> _What the task asks_
Give back the records below verbatim, please, but without a single image.

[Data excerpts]
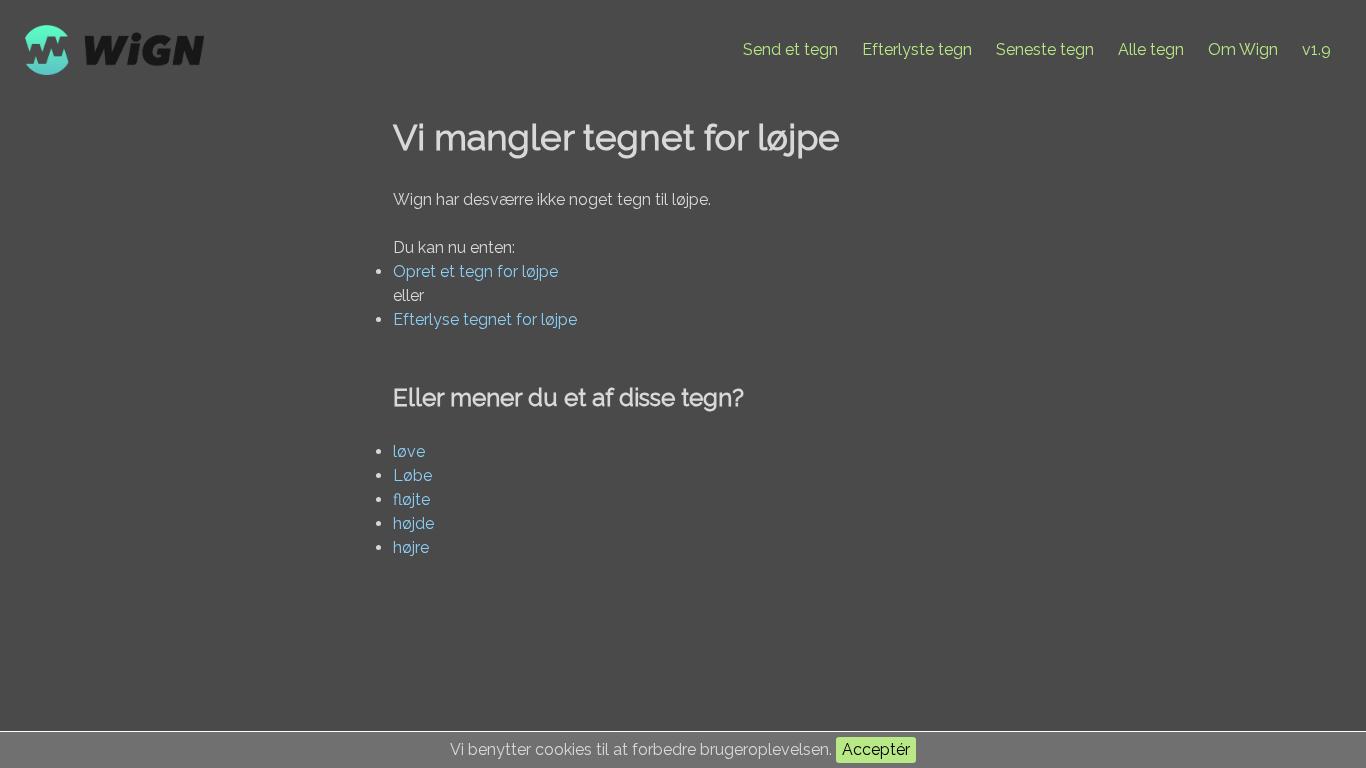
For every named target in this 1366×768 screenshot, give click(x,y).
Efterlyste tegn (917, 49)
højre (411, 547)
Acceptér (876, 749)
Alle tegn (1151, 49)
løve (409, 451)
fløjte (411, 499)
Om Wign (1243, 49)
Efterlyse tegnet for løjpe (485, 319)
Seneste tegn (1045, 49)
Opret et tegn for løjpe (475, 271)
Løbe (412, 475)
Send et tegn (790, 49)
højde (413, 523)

> _The answer_
For every named target in this 1366×768 screenshot, give click(x,y).
Efterlyste tegn (917, 49)
højre (411, 547)
Acceptér (876, 749)
Alle tegn (1151, 49)
løve (409, 451)
fløjte (411, 499)
Om Wign (1243, 49)
Efterlyse tegnet for løjpe (485, 319)
Seneste tegn (1045, 49)
Opret et tegn for løjpe (475, 271)
Løbe (412, 475)
Send et tegn (790, 49)
højde (413, 523)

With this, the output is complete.